Risks Associated with Open Banking System
Attacks on APIs: Attacks on application program interfaces (APIs) create distributed denial of service (DDOS), which can result in financial activities being disrupted. Cybercriminals research API systems in order to uncover security weaknesses.
Attacks on applications: Since most customers prefer mobile apps while utilizing open banking systems, fraudsters are focusing their efforts on the open banking application. The programs' passwords, usernames, and encryption keys may aid cybercriminals in retrieving sensitive banking data. Criminals can utilize this to impersonate clients and conduct various banking transactions.
Attacks against fin-tech companies: Different fin-tech companies have different levels of security and experience. Cybercriminals act like real banks or consumers in order to attack fintech systems, which are great targets for stealing customers' banking information.
Disaggregation and disruption: As the number of players offering financial services grows, the number of transactions processed by each organization decreases. The total activity will be seen through a limited lens, making it more difficult to spot suspicious or unusual behaviour.
Endpoints Security: The security of endpoints in banking systems is always a concern. API formats that are legitimate are used to safeguard third-party APIs. Endpoint security protection refers to the protection of various business networks accessed by distant devices such as tablets, laptops, cellphones, or other wireless devices.
Five Security Standards for Open Banking
What can be done to ensure that this new paradigm is safe? Many distinct API standards are being developed in different parts of the world to ensure that open banking can flourish and remain secure.
To regulate the transit, authentication, authorisation, and delegation of credentials, it is advised to implement some security standards. HTTPS, mTLS, OAuth 2.0, OpenID Connect, FAPI, and other standards are among the most popular. There is a high-level overview of these standards and how they fit into the open banking security puzzle in the sections below.

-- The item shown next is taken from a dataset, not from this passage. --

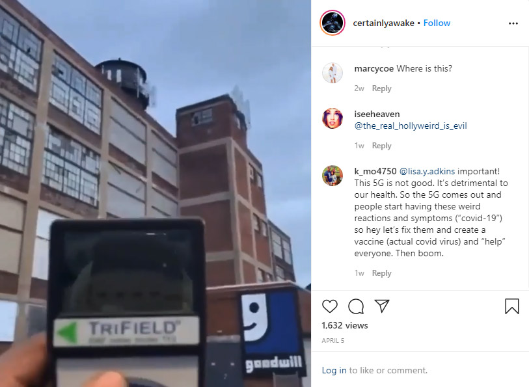Open certainlyawake username link

[x=384, y=23]
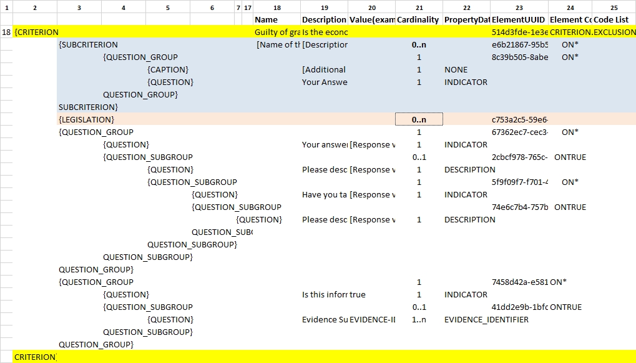Image resolution: width=636 pixels, height=363 pixels.
Task: Select the {CAPTION} cell
Action: (168, 69)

The need for Mutual Authentication over Transport Layer Security (mTLS) requires both clients and servers to produce and validate certificates. Validating server certificates using two-way authentication is a tried-and-true method that is widely used in the market. Replay, man-in-the-middle, and spoofing attacks can all be prevented with this method.
Over and above mTLS, there are other layers to consider. PSD2 mandates quality trust service providers (QTSPs) to adopt the eIDAS (electronic Identity, Authentication, and Trust Services) EU standard for electronic identification. This describes the use of the ASN.1 data format for carrying additional attributes.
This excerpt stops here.